Chlorhexidine is widely used as an antiseptic solution in health care settings and in products such as mouthwash, disinfectants and toothpastes. An increase in its use in health care settings in recent years has led to increasing reports of chlorhexidine hypersensitivity reactions. Such reactions may be immediate or delayed,1,2 and acute reactions reflect type 1 hypersensitivity mediated by chlorhexidine-specific IgE. The incidence of immediate hypersensitivity to chlorhexidine is still unknown,1 but it has been increasingly reported in relation to exposures including mouthwash,3 anaesthetic lubricants4,5 and chlorhexidine-coated venous catheters.6 As reactions can include contact dermatitis, urticaria and life-threatening anaphylaxis,7 it is paramount that chlorhexidine allergy be identified. Chlorhexidine allergy should be considered in patients who experience an allergic reaction to an intravenous injection.
In this case, the cause was not immediately evident, as the chlorhexidine was contained in the alcohol-based swab used to wipe the intravenous administration port. The patient's reaction was initially thought to be caused by hypersensitivity to normal saline, which has been reported only twice in the literature.8,9 Normal saline is isotonic sodium chloride and should not cause an allergic reaction unless there is an additive in the solution. The published reports of normal saline allergy did not include skin prick or intradermal tests, and other potential causes were not adequately excluded. It was only after a series of investigations that our patient was found to be allergic to chlorhexidine. We postulate that a small amount of chlorhexidine from the swab was carried from the surface of the connector through the intravenous cannula while flushing it with normal saline. The patient was likely sensitised to chlorhexidine from exposure during previous hospital admissions. He was issued with a MedicAlert bracelet to prevent future exposure to chlorhexidine in the health care setting and was advised to avoid using mouthwashes and other products containing chlorhexidine.

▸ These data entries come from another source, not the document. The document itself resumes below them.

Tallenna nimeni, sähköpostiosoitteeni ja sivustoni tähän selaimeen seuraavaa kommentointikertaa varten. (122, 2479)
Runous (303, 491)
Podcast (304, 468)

The amount of chlorhexidine exposure was very small (only 2% in the swab) in this case, which resulted in a significant but not dangerous reaction. Greater exposure to chlorhexidine, such as in surgical preparation or insertion of a coated cannula, could have led to life-threatening anaph ylaxis. Skin prick testing with chlorhexidine was positive in this patient but has relatively low sensitivity; intradermal testing with diluted chlorhexidine is more sensitive. Blood testing for chlorhexidine-specific IgE has high diagnostic sensitivity and specificity.1
Recent evidence-based guidelines have emphasised the superior antibacterial properties of chlorhexidine compared with alcohol and povidone–iodine.10 This has led to recommendations for use of chlorhexidine-based products in hospital protocols as a matter of policy. While allergy to chlorhexidine is rare, incidents are likely to increase if the use of chlorhexidine in health care settings becomes more widespread, and the potential for mild or severe acute allergic reactions (anaphylaxis) after chlorhexidine exposure must be borne in mind. Provisions will need to be made to exempt allergic patients from exposure to chlorhexidine, with use of substitutes such as alcohol or povidone–iodine.
Lessons from practice
- As chlorhexidine is becoming more widely used in health care settings because of its superior antiseptic properties, serious chlorhexidine allergic reactions are being increasingly described.
- Chlorhexidine allergy should be considered in the differential diagnosis of an allergic reaction occurring after administration of any fluid or drug by intravenous injection.
- Acute allergic reactions to chlorhexidine are IgE-mediated, and diagnosis can be confirmed through skin prick testing by an allergy specialist or by a blood test for chlorhexidine-specific IgE.
- Allergic patients need to be exempted from chlorhexidine exposure in health care settings, with use of substitutes such as alcohol or povidone–iodine.